Multiple fixes for using IPv6 link-local addresses with RDMA in ibcore.

1) Fail to resolve RDMA address if rtalloc1() returns the loopback
device, lo0, as the gateway interface. Currently RDMA loopback is
not supported.

2) Use ip_dev_find() and ip6_dev_find() to lookup network interfaces
with matching IPv4 and IPv6 addresses, respectivly.

3) In addr_resolve() make sure the "ifa" pointer is always set, also when
the "ifp" is NULL. Else a NULL pointer access might happen trying to
read from the "ifa" pointer later on.

4) In rdma_addr_find_dmac_by_grh() make sure the "bound_dev_if" field
gets set properly instead of passing the scope ID through the IPv6
socket address structure. This is more in line with upstream OFED
in Linux.

5) In rdma_addr_find_smac_by_sgid() there is no need to pass the
scope ID for IPv6. Either it is stored in the "bound_dev_if" field
or ip6_dev_find() will find the correct network device regardless
of the scope ID.

....

* Problem requirements *
Translate this sentence from the RDMA change notes above into Spanish: "Currently RDMA loopback is not supported."

* Information shown *

....

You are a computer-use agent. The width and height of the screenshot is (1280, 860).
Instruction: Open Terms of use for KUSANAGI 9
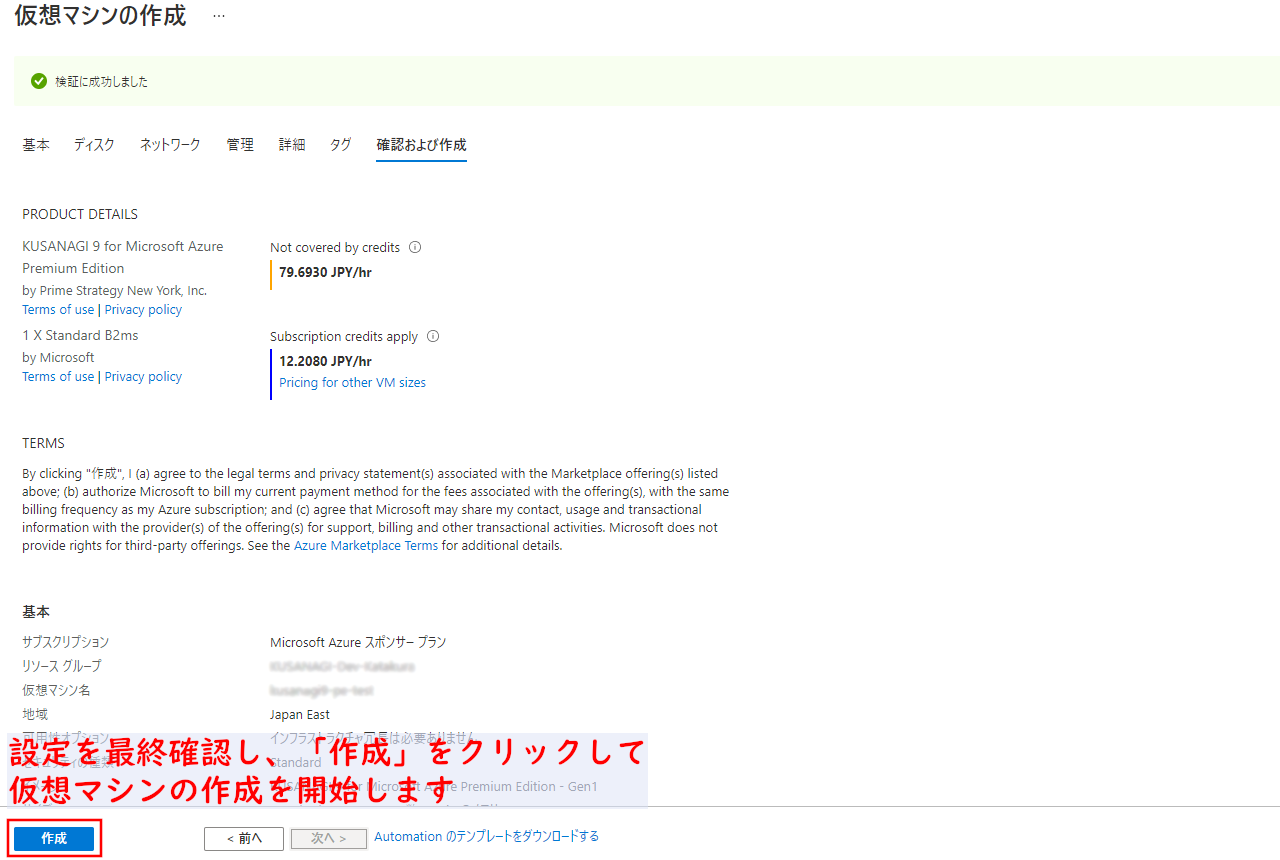tap(58, 310)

....

* Task answer *
Actualmente no se admite el loopback de RDMA.